Der plötzliche Ausbruch des aktiven Vulkans förderte zwar keine Lava zutage, doch mehrere Personen sollen durch aus der Caldera geschleuderte Gesteinsbrocken verletzt worden sein. Auf die Menschen fielen Asche und Gesteinsbrocken nieder. "Einige waren so groß wie Autos", schilderte Sayuri Ogawa, die eine Gruppe von Wanderern auf den Gipfel geführt hatte.

Brennende Rucksäcke

"Unter uns waren welche, deren Rucksäcke zu brennen begannen", schilderte ein anderer Überlebender. "Ich wurde von Steinen am Rücken und den Füßen getroffen. In dem heißen Wind konnte ich kaum atmen", sagte der 60-jährige Takao Kamata in einem NHK-Interview. Er selbst habe überlebt, weil er mit den Händen einen Hohlraum vor dem Mund bildete, um nicht zu ersticken. Wäre er direkt in einen sogenannten pyroklastischen Strom geraten, hätte er keine Überlebenschance gehabt. Diese Lawinen aus heißer Asche und Luft können bis zu 300 km/h schnell werden.

Der 3067 Meter hohe Ontake-Vulkan erhebt sich zwischen den Zentralprovinzen Nagano und Gifu. Bei der letzten großen Eruption im Jahr 1979 spie der Berg mehr als 200.000 Tonnen Asche. Eine weitere kleinere Eruption ereignete sich 1991, gefolgt von mehreren vulkanischen Beben im Jahr 2007. Die etwa 200 Kilometer westlich von Tokio gelegene Region ist ein beliebtes Wandergebiet. Vor allem im Herbst, wenn sich das Laub färbt, kommen viele Besucher. Für bestimmte Shinto-Gruppierungen hat der Berg außerdem eine zentrale religiöse Bedeutung.

Ring of Fire

Bei der meteorologischen Behörde in Tokio hieß es, der Ausbruch sei nicht vorherzusehen gewesen. Zwar seien Mitte September Erschütterungen gemessen worden, das sei jedoch nicht ungewöhnlich. Nun wurden Bewohner in einem Umkreis von vier Kilometern vor weiteren Eruptionen gewarnt.

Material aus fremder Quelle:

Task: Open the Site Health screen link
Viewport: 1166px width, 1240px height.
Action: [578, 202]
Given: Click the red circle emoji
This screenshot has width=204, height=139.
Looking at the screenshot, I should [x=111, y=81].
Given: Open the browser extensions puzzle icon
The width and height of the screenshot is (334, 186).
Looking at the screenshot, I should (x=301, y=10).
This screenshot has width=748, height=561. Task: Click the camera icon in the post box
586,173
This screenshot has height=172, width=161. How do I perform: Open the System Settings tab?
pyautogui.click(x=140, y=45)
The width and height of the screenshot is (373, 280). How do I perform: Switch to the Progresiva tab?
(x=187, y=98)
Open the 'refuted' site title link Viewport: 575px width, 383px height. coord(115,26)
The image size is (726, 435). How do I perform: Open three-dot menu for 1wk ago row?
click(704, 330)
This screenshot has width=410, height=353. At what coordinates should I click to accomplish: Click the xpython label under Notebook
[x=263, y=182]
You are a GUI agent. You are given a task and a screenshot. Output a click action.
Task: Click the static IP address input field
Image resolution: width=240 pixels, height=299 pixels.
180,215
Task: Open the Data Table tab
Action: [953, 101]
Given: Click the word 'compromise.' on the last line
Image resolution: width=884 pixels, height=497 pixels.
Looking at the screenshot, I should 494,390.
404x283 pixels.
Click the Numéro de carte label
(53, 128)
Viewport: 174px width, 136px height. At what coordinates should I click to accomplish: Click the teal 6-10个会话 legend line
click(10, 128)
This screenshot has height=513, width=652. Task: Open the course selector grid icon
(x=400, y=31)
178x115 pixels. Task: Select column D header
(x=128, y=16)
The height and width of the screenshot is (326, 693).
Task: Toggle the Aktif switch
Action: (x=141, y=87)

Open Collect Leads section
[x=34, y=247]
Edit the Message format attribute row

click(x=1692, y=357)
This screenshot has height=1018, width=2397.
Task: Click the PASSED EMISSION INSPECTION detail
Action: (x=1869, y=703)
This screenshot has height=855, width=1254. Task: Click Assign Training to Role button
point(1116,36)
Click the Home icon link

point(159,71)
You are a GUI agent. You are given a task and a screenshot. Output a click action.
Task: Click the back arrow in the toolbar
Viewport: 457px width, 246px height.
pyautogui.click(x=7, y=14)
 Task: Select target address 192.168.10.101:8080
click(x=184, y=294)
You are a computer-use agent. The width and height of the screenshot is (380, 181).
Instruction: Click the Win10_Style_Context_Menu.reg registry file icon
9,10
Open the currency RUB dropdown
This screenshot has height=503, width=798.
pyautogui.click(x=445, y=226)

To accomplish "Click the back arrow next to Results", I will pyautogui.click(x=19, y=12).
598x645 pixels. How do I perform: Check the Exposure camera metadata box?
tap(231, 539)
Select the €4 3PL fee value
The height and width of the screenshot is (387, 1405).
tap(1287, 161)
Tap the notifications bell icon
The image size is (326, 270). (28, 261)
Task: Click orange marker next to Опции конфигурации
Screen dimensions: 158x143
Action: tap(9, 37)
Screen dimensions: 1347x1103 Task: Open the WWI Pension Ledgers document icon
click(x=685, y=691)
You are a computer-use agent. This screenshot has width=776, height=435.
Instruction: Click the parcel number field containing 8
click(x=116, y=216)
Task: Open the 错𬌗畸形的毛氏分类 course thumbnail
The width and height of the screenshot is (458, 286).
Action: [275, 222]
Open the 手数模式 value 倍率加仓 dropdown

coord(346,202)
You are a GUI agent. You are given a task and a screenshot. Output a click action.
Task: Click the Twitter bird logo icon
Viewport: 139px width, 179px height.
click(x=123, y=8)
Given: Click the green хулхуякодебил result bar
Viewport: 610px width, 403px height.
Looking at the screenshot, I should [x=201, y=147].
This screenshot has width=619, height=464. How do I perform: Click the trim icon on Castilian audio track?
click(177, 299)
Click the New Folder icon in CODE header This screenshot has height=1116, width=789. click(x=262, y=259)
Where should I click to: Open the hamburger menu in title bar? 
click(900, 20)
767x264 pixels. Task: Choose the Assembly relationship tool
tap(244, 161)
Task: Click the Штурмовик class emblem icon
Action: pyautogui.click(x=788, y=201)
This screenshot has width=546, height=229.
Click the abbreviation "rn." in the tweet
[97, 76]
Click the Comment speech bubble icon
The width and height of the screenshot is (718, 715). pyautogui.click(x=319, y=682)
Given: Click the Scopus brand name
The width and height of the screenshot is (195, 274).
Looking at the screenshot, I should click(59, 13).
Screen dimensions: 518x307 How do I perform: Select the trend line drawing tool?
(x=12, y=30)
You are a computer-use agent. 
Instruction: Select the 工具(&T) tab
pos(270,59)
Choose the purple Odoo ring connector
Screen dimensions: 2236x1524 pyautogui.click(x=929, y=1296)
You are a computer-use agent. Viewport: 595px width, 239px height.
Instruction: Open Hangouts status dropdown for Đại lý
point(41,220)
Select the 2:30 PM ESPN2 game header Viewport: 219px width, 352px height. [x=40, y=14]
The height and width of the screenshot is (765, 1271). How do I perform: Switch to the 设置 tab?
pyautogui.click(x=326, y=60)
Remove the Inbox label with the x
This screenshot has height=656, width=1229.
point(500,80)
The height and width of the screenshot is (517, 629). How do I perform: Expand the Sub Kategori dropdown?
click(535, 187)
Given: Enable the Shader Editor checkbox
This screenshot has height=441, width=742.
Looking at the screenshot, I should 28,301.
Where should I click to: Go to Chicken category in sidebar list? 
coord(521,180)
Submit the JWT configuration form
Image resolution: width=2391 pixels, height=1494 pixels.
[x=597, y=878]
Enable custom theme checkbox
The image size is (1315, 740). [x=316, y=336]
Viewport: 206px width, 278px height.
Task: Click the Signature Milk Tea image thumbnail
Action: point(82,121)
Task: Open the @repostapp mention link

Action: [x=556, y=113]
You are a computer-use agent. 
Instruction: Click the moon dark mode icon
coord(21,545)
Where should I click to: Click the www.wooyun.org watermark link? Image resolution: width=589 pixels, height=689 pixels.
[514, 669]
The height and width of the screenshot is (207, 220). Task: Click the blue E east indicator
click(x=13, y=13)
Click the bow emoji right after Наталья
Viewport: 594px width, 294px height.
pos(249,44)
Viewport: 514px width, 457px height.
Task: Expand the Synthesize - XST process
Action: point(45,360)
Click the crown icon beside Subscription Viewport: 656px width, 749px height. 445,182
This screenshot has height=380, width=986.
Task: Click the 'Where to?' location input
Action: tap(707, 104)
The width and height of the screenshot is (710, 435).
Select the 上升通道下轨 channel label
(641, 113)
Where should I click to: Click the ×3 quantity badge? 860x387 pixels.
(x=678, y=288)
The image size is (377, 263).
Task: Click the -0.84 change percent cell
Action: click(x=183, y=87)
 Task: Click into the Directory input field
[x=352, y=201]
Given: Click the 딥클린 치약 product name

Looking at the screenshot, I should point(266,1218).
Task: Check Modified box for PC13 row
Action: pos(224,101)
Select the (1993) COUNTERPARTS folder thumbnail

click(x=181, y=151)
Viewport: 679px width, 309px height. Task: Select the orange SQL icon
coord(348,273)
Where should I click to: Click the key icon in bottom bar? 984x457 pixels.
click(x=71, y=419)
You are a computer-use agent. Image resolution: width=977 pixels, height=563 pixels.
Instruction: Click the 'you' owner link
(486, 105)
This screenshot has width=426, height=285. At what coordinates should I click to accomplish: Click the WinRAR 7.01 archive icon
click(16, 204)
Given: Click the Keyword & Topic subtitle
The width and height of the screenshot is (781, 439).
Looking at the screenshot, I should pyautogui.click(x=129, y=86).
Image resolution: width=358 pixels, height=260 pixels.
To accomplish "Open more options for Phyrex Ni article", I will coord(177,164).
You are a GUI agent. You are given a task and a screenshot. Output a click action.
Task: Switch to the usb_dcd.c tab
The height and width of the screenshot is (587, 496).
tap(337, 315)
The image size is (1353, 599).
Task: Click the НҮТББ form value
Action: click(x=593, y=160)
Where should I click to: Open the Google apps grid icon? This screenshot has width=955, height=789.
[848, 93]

In Japan gibt es rund 265 Vulkane, etwa 100 davon gelten als aktiv. Der bekannteste und höchste ist der Fuji mit 3776 Metern. Die japanischen Vulkane gehören zum sogenannten Ring of Fire, einem Vulkangürtel im Pazifischen Ozean. Auf den westpazifischen Inselbogen, zu dem auch die Feuerberge Japans zählen, entfällt fast die Hälfte aller Vulkane auf der Erde.

Galt bis 1979 als nicht aktiv

Der Vulkan Ontakesan liegt rund 200 Kilometer westlich von Tokio auf der japanischen Hauptinsel Honshu. Mit 3.067 Meter ist er nach dem Fuji der zweithöchste Vulkan Japans. Der am Samstag erneut ausgebrochene Feuerberg galt bis zu seiner von Oktober 1979 bis April 1980 dauernden Eruption als nicht aktiv.

1984 gab es am Südhang des Ontakesan bei einem Erdrutsch nach einem Erdbeben mehr als 30 Tote. Kleinere Ausbrüche gab es zudem 1991 und 2007. In einem Umkreis von fünf Kilometern um den Gipfel leben nur rund 180 Menschen. Viele Japaner kommen aber als Pilger zu Shinto-Schreinen oder als Bergwanderer auf den Ontakesan.